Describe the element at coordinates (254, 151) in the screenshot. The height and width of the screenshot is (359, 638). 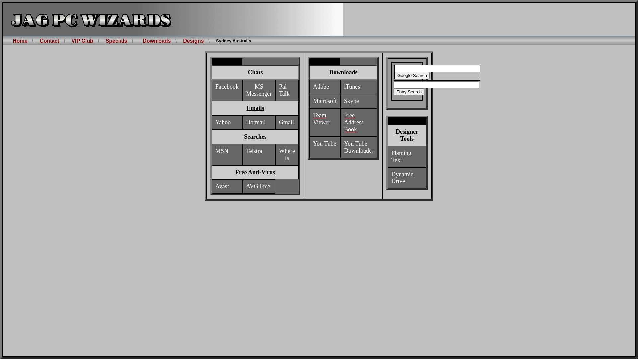
I see `'Telstra'` at that location.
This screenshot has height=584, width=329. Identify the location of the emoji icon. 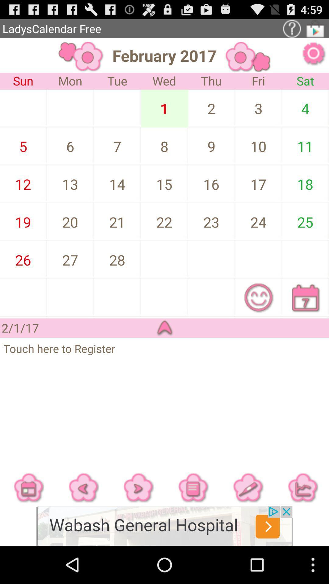
(258, 319).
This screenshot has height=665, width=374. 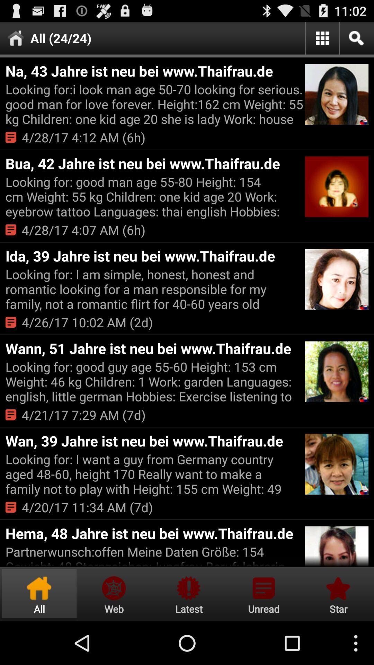 What do you see at coordinates (154, 533) in the screenshot?
I see `the hema 48 jahre item` at bounding box center [154, 533].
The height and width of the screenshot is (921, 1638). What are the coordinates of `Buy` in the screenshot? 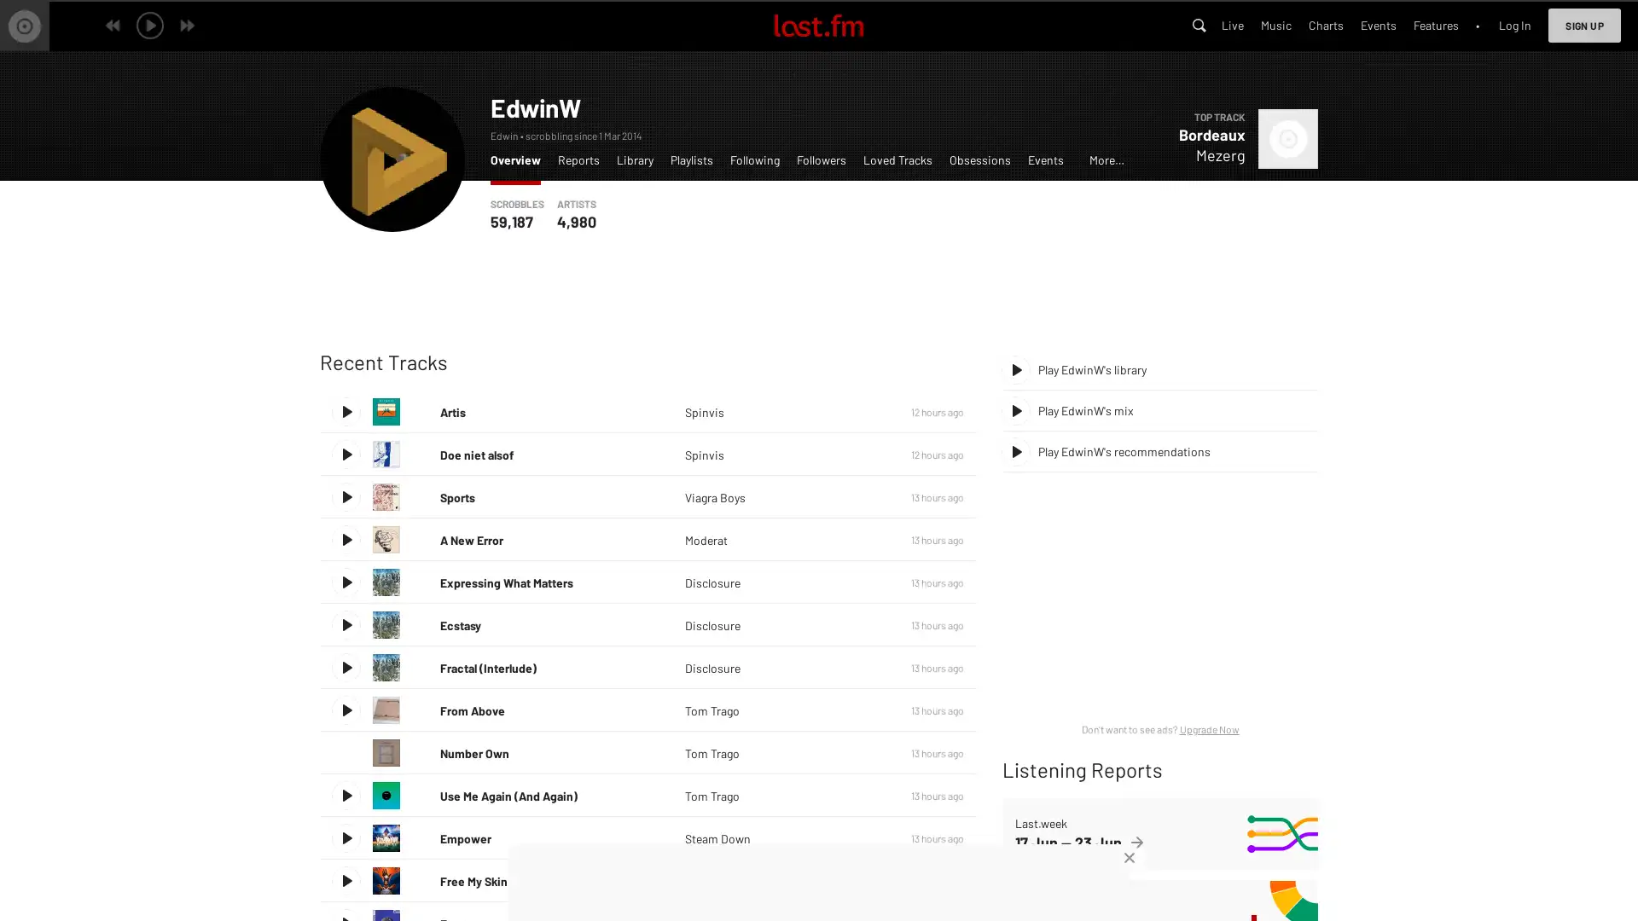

______________________________

Please rewrite the records as a Markdown table with the columns n and Line, one numbered row per line and no rows for blank lines, starting at the beginning of the records and ending at the line that contains "(258, 319).". Leave the pictures out of the answer.

## ANSWER FOR THIS EXERCISE:
| n | Line |
|---|---|
| 1 | Describe the element at coordinates (254, 151) in the screenshot. The height and width of the screenshot is (359, 638).  |
| 2 | I see `'Telstra'` at that location. |
| 3 | This screenshot has height=584, width=329. Identify the location of the emoji icon.  |
| 4 | (258, 319). |